# WHAT IS EXPECTED
Scan the entries below for the string "button" and copy every line where it turns up.

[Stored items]

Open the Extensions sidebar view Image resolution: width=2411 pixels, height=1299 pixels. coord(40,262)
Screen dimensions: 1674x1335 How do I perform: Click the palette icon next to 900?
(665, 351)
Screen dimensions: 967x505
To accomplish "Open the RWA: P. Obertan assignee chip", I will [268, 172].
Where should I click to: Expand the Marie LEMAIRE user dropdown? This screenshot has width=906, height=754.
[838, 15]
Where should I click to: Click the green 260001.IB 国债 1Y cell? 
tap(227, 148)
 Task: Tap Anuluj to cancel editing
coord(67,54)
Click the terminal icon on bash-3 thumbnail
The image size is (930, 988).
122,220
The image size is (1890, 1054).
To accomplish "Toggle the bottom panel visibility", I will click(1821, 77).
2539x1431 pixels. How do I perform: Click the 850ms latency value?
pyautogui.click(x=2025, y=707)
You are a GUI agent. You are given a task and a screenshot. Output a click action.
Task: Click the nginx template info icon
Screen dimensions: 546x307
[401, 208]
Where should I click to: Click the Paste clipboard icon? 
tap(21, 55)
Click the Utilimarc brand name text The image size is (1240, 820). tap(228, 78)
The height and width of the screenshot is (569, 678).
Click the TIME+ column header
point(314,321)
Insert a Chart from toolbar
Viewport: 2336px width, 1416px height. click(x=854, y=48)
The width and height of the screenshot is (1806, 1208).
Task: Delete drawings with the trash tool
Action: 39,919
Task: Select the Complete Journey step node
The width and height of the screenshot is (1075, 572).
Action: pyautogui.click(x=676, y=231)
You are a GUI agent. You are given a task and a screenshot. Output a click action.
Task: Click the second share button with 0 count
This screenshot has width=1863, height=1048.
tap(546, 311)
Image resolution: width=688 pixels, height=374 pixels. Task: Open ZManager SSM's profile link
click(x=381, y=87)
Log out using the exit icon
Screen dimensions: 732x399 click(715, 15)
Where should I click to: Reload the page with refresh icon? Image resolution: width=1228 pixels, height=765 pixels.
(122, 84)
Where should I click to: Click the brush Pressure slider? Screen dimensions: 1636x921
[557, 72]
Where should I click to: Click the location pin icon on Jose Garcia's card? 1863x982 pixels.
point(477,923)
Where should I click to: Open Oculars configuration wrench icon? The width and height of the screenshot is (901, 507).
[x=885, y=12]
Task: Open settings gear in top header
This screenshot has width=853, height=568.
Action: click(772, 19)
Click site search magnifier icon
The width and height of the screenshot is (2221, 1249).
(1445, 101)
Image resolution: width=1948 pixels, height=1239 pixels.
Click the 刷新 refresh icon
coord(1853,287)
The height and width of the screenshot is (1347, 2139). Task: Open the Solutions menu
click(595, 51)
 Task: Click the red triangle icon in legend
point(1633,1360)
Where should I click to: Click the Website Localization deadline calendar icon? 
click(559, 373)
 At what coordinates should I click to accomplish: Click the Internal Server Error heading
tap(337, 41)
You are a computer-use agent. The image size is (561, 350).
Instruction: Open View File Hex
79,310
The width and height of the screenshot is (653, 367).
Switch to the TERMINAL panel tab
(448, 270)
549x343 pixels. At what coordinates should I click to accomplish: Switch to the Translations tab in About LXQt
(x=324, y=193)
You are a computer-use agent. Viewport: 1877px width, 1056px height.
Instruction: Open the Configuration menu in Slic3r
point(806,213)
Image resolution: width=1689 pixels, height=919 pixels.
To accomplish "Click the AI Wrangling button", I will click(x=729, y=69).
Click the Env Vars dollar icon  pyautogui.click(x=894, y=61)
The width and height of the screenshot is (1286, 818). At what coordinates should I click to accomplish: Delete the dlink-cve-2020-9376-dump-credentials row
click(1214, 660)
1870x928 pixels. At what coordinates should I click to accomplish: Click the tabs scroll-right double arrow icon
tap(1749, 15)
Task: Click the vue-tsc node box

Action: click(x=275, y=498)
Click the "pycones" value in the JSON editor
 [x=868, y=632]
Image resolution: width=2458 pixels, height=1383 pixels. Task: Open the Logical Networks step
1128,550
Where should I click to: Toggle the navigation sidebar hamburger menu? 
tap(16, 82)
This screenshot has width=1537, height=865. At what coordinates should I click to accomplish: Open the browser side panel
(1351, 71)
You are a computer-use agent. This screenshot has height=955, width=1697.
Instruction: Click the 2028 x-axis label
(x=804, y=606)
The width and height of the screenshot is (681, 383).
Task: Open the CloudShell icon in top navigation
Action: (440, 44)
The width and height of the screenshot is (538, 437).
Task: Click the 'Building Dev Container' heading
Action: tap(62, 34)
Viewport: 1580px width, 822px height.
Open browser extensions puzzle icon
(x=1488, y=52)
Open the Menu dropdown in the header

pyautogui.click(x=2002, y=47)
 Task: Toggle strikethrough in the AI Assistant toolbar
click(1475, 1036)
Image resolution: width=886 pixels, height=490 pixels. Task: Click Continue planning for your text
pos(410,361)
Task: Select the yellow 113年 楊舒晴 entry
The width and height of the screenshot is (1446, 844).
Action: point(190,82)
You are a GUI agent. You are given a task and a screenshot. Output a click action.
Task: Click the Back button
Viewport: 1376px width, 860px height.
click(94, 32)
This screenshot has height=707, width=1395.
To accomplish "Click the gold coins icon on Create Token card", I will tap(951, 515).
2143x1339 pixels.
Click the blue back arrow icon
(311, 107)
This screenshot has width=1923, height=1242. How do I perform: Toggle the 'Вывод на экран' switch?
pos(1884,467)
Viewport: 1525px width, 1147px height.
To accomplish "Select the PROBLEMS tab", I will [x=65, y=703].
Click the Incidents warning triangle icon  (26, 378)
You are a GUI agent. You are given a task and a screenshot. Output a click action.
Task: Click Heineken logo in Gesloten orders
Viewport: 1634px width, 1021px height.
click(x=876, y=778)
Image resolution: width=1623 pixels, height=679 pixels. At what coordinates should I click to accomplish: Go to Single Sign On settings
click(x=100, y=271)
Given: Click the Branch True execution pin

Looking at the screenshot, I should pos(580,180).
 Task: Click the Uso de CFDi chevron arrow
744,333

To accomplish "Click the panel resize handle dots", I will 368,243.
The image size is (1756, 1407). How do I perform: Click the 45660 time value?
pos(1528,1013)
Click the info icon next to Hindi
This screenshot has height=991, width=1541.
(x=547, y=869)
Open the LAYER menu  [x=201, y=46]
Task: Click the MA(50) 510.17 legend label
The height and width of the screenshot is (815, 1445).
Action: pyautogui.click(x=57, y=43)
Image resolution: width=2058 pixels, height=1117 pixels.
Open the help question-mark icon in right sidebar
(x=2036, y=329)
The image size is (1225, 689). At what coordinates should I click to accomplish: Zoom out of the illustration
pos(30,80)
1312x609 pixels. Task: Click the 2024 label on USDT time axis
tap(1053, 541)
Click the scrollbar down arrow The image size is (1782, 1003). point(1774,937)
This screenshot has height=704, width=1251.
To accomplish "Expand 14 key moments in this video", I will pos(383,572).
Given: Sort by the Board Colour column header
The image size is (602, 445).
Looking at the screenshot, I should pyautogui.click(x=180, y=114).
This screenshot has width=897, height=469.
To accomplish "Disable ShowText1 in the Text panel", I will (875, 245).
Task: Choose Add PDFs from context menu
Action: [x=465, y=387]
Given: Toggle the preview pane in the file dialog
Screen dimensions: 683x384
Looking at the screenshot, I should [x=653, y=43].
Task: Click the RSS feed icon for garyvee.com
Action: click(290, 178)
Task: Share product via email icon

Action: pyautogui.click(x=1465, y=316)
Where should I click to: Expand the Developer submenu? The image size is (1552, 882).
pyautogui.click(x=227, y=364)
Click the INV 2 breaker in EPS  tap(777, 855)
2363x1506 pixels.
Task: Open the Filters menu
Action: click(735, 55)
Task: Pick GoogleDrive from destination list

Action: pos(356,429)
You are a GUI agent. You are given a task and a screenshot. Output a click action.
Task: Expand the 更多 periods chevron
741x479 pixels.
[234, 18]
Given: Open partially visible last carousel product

# THE ANSWER
Task: Click the second share button with 0 count
To accomplish "Click the AI Wrangling button", I will click(x=729, y=69).
Task: Click the Back button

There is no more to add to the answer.